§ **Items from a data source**
....

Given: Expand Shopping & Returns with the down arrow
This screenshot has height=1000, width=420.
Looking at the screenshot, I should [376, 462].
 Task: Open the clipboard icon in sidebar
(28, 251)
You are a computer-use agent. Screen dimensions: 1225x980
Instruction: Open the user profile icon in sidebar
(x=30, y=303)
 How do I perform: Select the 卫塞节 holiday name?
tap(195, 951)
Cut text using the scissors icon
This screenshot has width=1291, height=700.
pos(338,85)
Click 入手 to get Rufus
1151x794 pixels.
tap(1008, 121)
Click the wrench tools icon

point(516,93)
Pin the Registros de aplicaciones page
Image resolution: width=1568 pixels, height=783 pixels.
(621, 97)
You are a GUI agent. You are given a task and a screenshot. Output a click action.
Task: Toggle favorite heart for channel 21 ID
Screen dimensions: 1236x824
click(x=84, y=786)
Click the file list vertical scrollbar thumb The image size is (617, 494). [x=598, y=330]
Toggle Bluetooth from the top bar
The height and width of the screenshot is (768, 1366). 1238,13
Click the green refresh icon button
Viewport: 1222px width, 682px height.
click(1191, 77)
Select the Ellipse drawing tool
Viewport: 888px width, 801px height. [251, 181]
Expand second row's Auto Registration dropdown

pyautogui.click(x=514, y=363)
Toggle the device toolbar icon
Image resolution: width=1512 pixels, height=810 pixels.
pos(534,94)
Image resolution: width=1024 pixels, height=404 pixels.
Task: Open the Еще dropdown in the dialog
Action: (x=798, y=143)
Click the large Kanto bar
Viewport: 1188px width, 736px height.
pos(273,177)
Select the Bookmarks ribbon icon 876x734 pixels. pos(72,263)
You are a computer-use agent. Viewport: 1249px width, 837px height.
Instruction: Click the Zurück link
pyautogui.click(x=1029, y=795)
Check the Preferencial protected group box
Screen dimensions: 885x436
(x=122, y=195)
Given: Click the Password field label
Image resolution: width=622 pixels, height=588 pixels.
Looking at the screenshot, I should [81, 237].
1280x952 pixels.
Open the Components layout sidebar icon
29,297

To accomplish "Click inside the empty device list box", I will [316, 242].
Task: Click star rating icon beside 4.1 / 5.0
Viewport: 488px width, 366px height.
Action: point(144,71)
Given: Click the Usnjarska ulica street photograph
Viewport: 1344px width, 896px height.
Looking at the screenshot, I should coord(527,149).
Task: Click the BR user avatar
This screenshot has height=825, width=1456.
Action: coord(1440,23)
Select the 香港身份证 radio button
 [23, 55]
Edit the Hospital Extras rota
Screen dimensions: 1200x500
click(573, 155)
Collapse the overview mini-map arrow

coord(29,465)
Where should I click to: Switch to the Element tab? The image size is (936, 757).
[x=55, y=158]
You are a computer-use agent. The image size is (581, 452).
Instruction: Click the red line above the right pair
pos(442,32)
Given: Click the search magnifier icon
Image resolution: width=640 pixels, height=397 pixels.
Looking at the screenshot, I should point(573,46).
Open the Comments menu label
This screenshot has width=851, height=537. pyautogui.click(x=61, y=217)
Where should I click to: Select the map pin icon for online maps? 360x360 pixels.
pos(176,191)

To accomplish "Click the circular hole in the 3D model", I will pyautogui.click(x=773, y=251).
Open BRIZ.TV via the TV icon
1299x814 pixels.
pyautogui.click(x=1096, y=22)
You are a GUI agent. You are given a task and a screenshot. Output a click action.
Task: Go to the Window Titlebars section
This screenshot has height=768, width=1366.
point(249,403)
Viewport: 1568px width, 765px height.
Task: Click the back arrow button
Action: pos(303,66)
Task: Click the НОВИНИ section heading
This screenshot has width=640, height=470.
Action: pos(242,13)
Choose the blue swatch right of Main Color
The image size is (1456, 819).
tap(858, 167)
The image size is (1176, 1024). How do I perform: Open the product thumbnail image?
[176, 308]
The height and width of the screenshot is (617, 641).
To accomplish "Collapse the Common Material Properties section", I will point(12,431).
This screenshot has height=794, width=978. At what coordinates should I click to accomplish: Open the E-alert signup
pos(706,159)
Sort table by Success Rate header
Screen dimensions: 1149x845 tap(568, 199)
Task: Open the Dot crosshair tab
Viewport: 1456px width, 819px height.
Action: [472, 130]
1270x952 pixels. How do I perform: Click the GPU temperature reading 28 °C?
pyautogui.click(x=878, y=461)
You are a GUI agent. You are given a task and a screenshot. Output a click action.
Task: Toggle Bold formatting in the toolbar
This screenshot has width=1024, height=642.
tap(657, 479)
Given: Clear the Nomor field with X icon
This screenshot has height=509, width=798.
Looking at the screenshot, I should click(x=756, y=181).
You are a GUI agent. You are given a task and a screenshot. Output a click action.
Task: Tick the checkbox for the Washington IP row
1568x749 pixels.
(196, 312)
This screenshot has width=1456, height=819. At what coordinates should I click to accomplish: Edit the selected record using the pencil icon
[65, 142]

....

§ **Job**
Render these rows as a numbered list, leaving out any blank lines.

§ **Output**
1. Given: Expand Shopping & Returns with the down arrow
2. This screenshot has height=1000, width=420.
3. Looking at the screenshot, I should [376, 462].
4.  Task: Open the clipboard icon in sidebar
5. (28, 251)
6. You are a computer-use agent. Screen dimensions: 1225x980
7. Instruction: Open the user profile icon in sidebar
8. (x=30, y=303)
9.  How do I perform: Select the 卫塞节 holiday name?
10. tap(195, 951)
11. Cut text using the scissors icon
12. This screenshot has width=1291, height=700.
13. pos(338,85)
14. Click 入手 to get Rufus
15. 1151x794 pixels.
16. tap(1008, 121)
17. Click the wrench tools icon
18. point(516,93)
19. Pin the Registros de aplicaciones page
20. Image resolution: width=1568 pixels, height=783 pixels.
21. (621, 97)
22. You are a GUI agent. You are given a task and a screenshot. Output a click action.
23. Task: Toggle favorite heart for channel 21 ID
24. Screen dimensions: 1236x824
25. click(x=84, y=786)
26. Click the file list vertical scrollbar thumb The image size is (617, 494). [x=598, y=330]
27. Toggle Bluetooth from the top bar
28. The height and width of the screenshot is (768, 1366). 1238,13
29. Click the green refresh icon button
30. Viewport: 1222px width, 682px height.
31. click(1191, 77)
32. Select the Ellipse drawing tool
33. Viewport: 888px width, 801px height. [251, 181]
34. Expand second row's Auto Registration dropdown
35. pyautogui.click(x=514, y=363)
36. Toggle the device toolbar icon
37. Image resolution: width=1512 pixels, height=810 pixels.
38. pos(534,94)
39. Image resolution: width=1024 pixels, height=404 pixels.
40. Task: Open the Еще dropdown in the dialog
41. Action: (x=798, y=143)
42. Click the large Kanto bar
43. Viewport: 1188px width, 736px height.
44. pos(273,177)
45. Select the Bookmarks ribbon icon 876x734 pixels. pos(72,263)
46. You are a computer-use agent. Viewport: 1249px width, 837px height.
47. Instruction: Click the Zurück link
48. pyautogui.click(x=1029, y=795)
49. Check the Preferencial protected group box
50. Screen dimensions: 885x436
51. (x=122, y=195)
52. Given: Click the Password field label
53. Image resolution: width=622 pixels, height=588 pixels.
54. Looking at the screenshot, I should [81, 237].
55. 1280x952 pixels.
56. Open the Components layout sidebar icon
57. 29,297
58. To accomplish "Click inside the empty device list box", I will [316, 242].
59. Task: Click star rating icon beside 4.1 / 5.0
60. Viewport: 488px width, 366px height.
61. Action: point(144,71)
62. Given: Click the Usnjarska ulica street photograph
63. Viewport: 1344px width, 896px height.
64. Looking at the screenshot, I should coord(527,149).
65. Task: Click the BR user avatar
66. This screenshot has height=825, width=1456.
67. Action: coord(1440,23)
68. Select the 香港身份证 radio button
69.  [23, 55]
70. Edit the Hospital Extras rota
71. Screen dimensions: 1200x500
72. click(573, 155)
73. Collapse the overview mini-map arrow
74. coord(29,465)
75. Where should I click to: Switch to the Element tab? The image size is (936, 757).
76. [x=55, y=158]
77. You are a computer-use agent. The image size is (581, 452).
78. Instruction: Click the red line above the right pair
79. pos(442,32)
80. Given: Click the search magnifier icon
81. Image resolution: width=640 pixels, height=397 pixels.
82. Looking at the screenshot, I should point(573,46).
83. Open the Comments menu label
84. This screenshot has width=851, height=537. pyautogui.click(x=61, y=217)
85. Where should I click to: Select the map pin icon for online maps? 360x360 pixels.
86. pos(176,191)
87. To accomplish "Click the circular hole in the 3D model", I will pyautogui.click(x=773, y=251).
88. Open BRIZ.TV via the TV icon
89. 1299x814 pixels.
90. pyautogui.click(x=1096, y=22)
91. You are a GUI agent. You are given a task and a screenshot. Output a click action.
92. Task: Go to the Window Titlebars section
93. This screenshot has height=768, width=1366.
94. point(249,403)
95. Viewport: 1568px width, 765px height.
96. Task: Click the back arrow button
97. Action: pos(303,66)
98. Task: Click the НОВИНИ section heading
99. This screenshot has width=640, height=470.
100. Action: pos(242,13)
101. Choose the blue swatch right of Main Color
102. The image size is (1456, 819).
103. tap(858, 167)
104. The image size is (1176, 1024). How do I perform: Open the product thumbnail image?
105. [176, 308]
106. The height and width of the screenshot is (617, 641).
107. To accomplish "Collapse the Common Material Properties section", I will point(12,431).
108. This screenshot has height=794, width=978. At what coordinates should I click to accomplish: Open the E-alert signup
109. pos(706,159)
110. Sort table by Success Rate header
111. Screen dimensions: 1149x845 tap(568, 199)
112. Task: Open the Dot crosshair tab
113. Viewport: 1456px width, 819px height.
114. Action: [472, 130]
115. 1270x952 pixels. How do I perform: Click the GPU temperature reading 28 °C?
116. pyautogui.click(x=878, y=461)
117. You are a GUI agent. You are given a task and a screenshot. Output a click action.
118. Task: Toggle Bold formatting in the toolbar
119. This screenshot has width=1024, height=642.
120. tap(657, 479)
121. Given: Clear the Nomor field with X icon
122. This screenshot has height=509, width=798.
123. Looking at the screenshot, I should click(x=756, y=181).
124. You are a GUI agent. You are given a task and a screenshot. Output a click action.
125. Task: Tick the checkbox for the Washington IP row
126. 1568x749 pixels.
127. (196, 312)
128. This screenshot has width=1456, height=819. At what coordinates should I click to accomplish: Edit the selected record using the pencil icon
129. [65, 142]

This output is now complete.